The prosecution alleges Bell said on the tapes, “Well, [McConville’s] a tout and the fact she’s a woman shouldn’t save her.”
McConville was taken from her home in front of her 10 children, interrogated and murdered by a group of 12 IRA men and women in December 1972. She became known as one of “The Disappeared,” those whose bodies weren’t recovered for years afterwards. McConville’s remains were found on a beach in Co. Louth in August 2003.
The IRA claimed she was an informer, although that was later dismissed after an investigation by the Northern Ireland Police Ombudsman.
Michael and Suzanna, two of McConville’s children, were in the public gallery for the deliberation, and their brothers Thomas and James were also present.
“We are just glad the way it has went,” Michael commented after the trial. “It’s in the hands of the court and police now.

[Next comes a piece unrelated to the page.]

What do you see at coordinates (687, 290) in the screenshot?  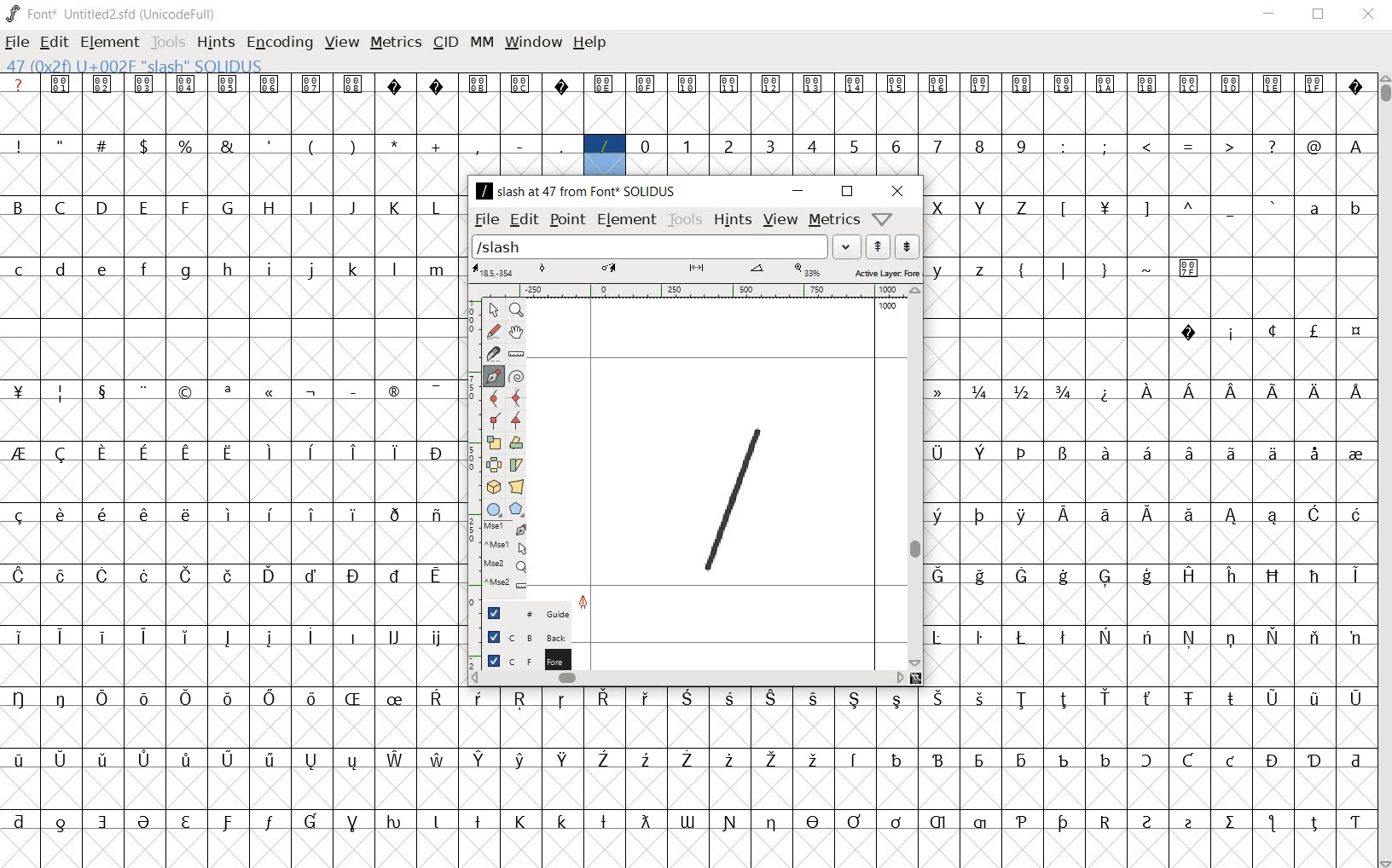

We are just waiting to see the outcome and will just keep an open mind until then.”
Bell, who was granted bail after this initial arrest last year, was released again on continuing bail.
He will be back in court in six weeks time.
Bell has denied all charges. His lawyer, Peter Corrigan, commented that due to Bell’s advanced age and ill health, he has the right to a fast trial.
“In those circumstances, bearing in mind his age and his health issues, he’s entitled to a speedy trial,” he said.